-- YOUR INSTRUCTIONS --
Which lines of the items contain the string "agent"? List each one, treating uppercase and lowercase as different.

-- INPUT DATA --
+++
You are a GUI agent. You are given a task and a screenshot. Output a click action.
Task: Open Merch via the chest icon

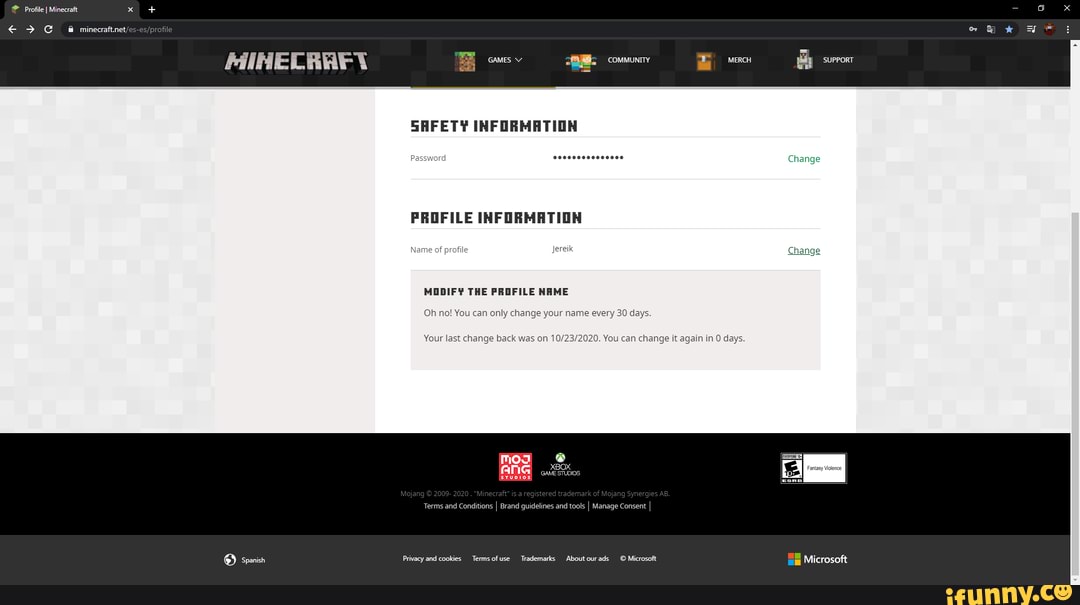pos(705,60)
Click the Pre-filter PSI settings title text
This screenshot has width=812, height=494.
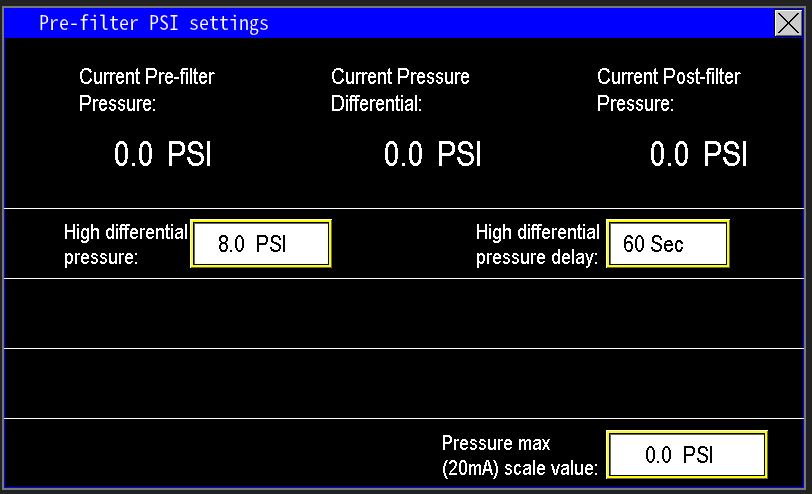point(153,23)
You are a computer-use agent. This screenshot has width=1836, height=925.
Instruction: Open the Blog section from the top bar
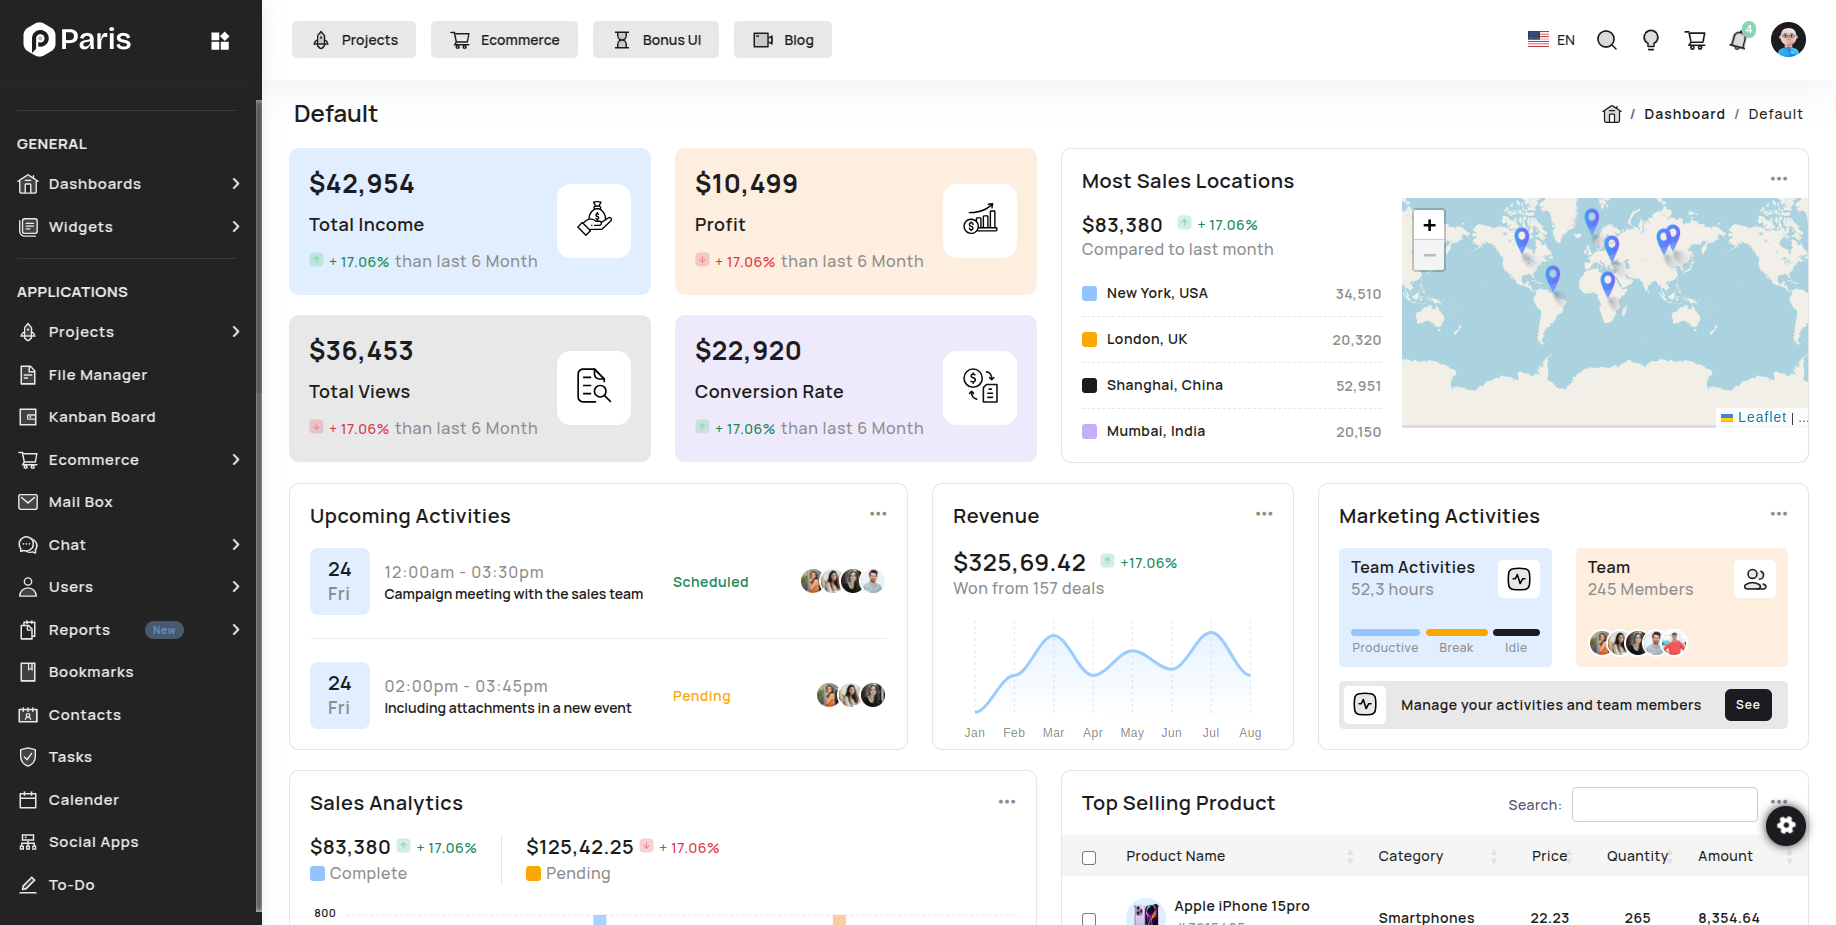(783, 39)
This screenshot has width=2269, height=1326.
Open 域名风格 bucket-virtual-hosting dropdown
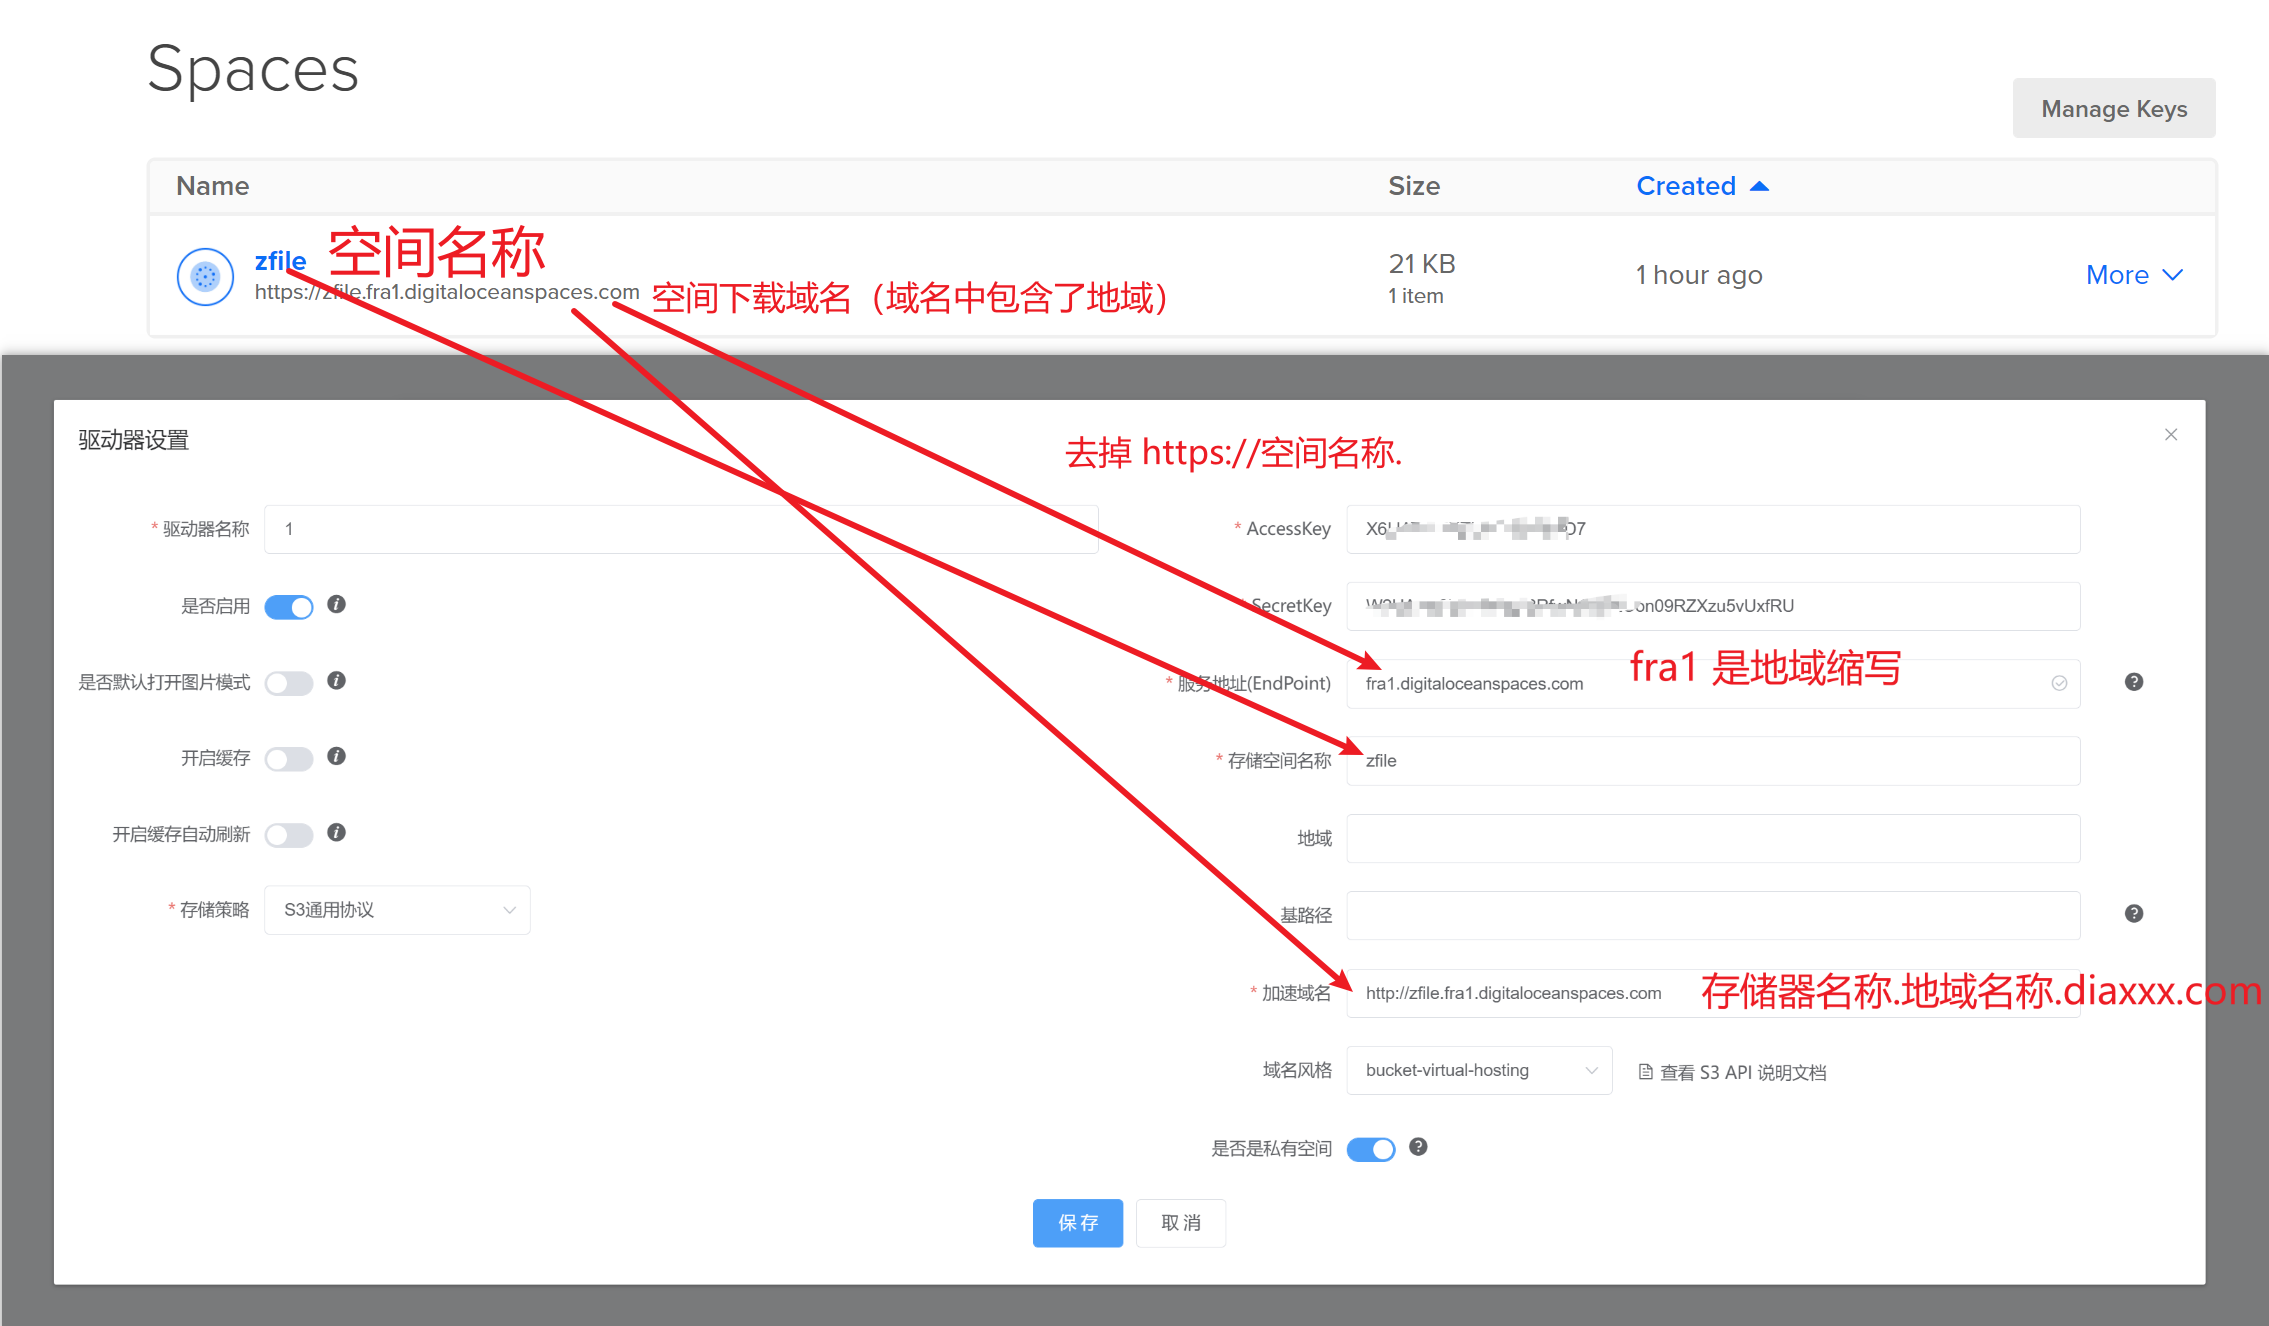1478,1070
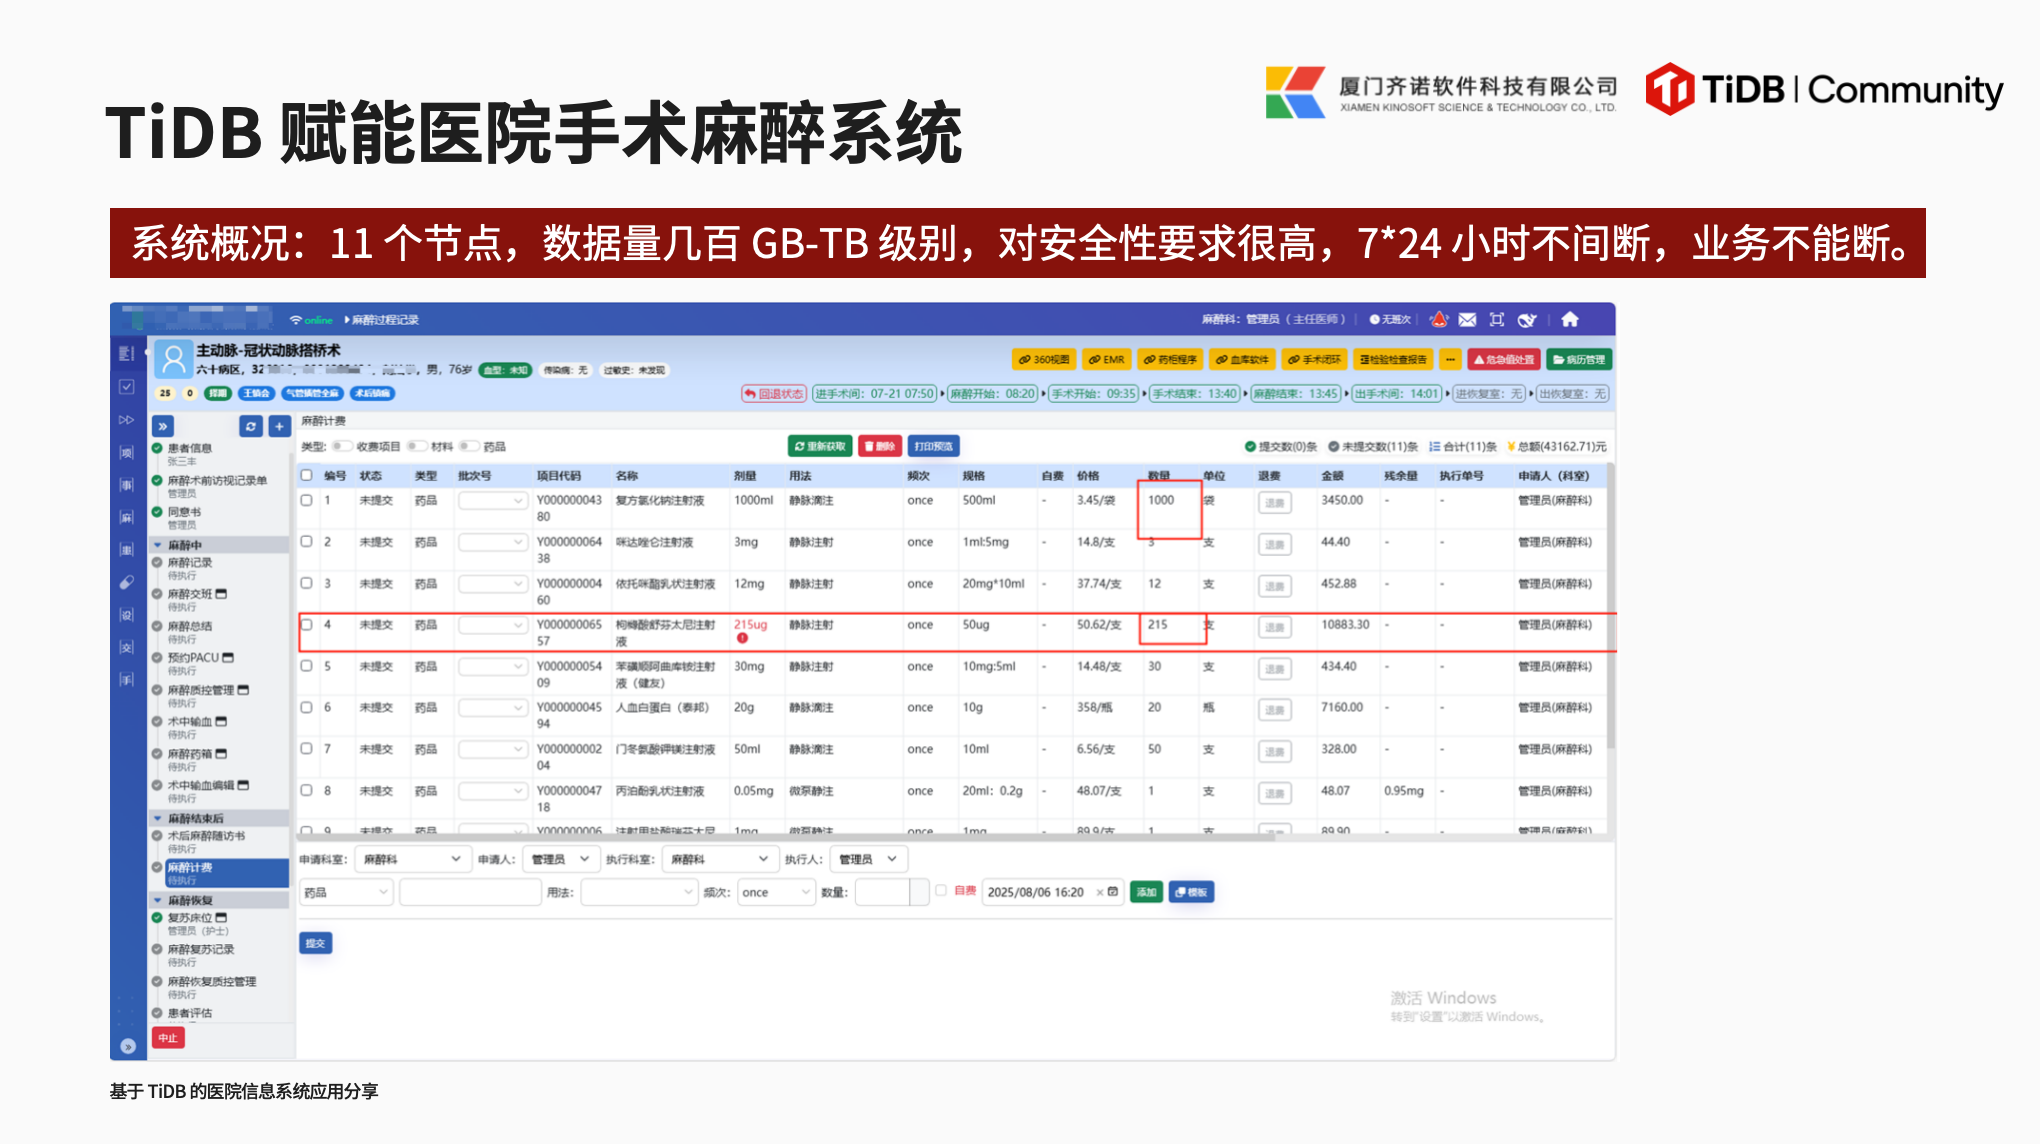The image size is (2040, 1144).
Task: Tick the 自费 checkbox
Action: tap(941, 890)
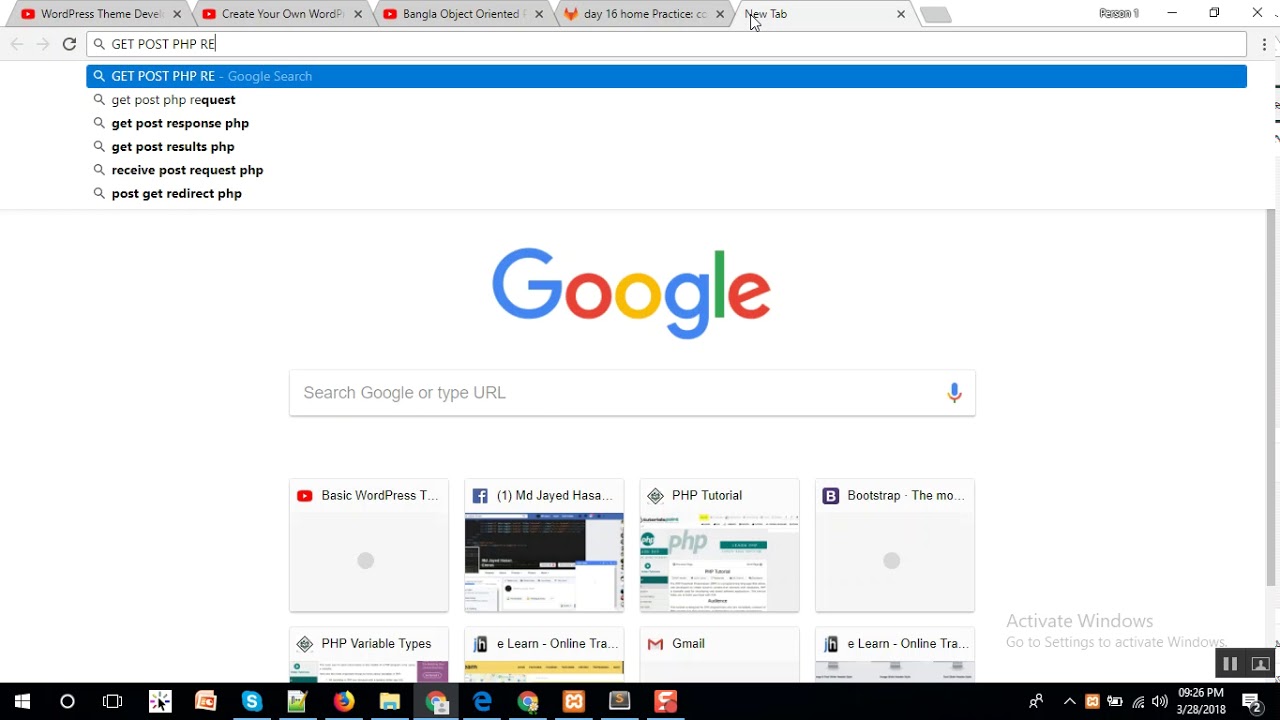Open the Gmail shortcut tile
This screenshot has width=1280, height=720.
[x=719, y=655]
+++
-- COMPLETE ANSWER --
You are a GUI agent. You are given a task and a screenshot. Output a click action.
You are a computer-use agent. This screenshot has width=1836, height=925.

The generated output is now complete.